Adjust Your Spending
The big-spending decisions are sometimes necessary for growth. If you go overboard, though, you may suffer a deficit in your bank account. As a consequence, you can miss out on essential deals that can mean a lot for your business.
For that reason, take a look at your investments and ensure all the risks you take are well-educated. If your spending decisions are cost-effective, you will become more capable of adapting to a new, increased volume without compromising quality.
Adapt Your Prices
Problems with cash flow may mean that you charge too little for your goods and services. However, the decision to raise prices is a difficult one. Marketing is competitive, and you may fear that you will lose those who already operate with you by bumping them up.

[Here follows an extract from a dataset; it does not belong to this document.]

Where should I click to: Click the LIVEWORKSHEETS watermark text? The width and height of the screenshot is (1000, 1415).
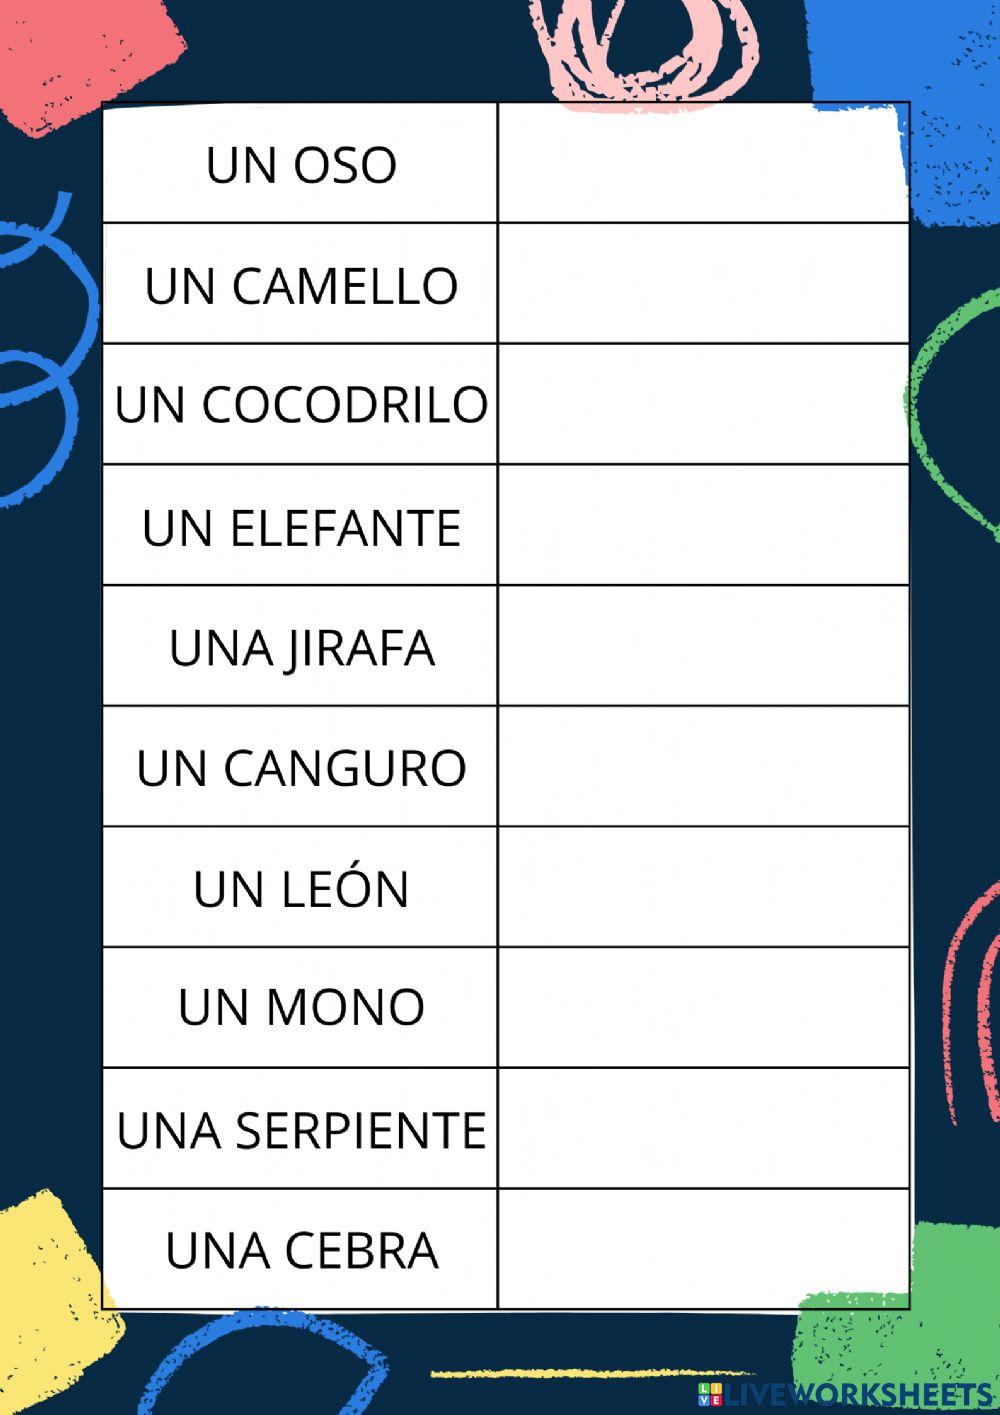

Remember, though, that if your customers get a high return on their investments, they won’t even flinch when they see a new price. Use the new assets to better your service and be careful not to use this strategy too often, and it may end up being a lifesaver.
Look for Other Culprits
Not very often, but sometimes, your troubles may have little or nothing to do with cash flow. The glitch may come from the way your company collects its payment.
The second you make a deal, sign the contract. Give your customers a chance to pay for an entire year of services instead of paying monthly. Forecast the accuracy of your future invoices and make sure they get paid on time. These little things will make a big difference.
If nothing has helped until now, it is time to take a look at your business model. What worked for a small business may not work now that it’s growing. Explore how big companies generate revenue and adapt your model to match the new size of your company.
The Bottom Line
Finally, it’s important to note that it will take time to get your staff and clients in alignment. Once both sides understand the new work you do and how it gets paid, things will start running smoothly again.
Don’t let your books seep into chaos. Stay in control, and see your business thrive.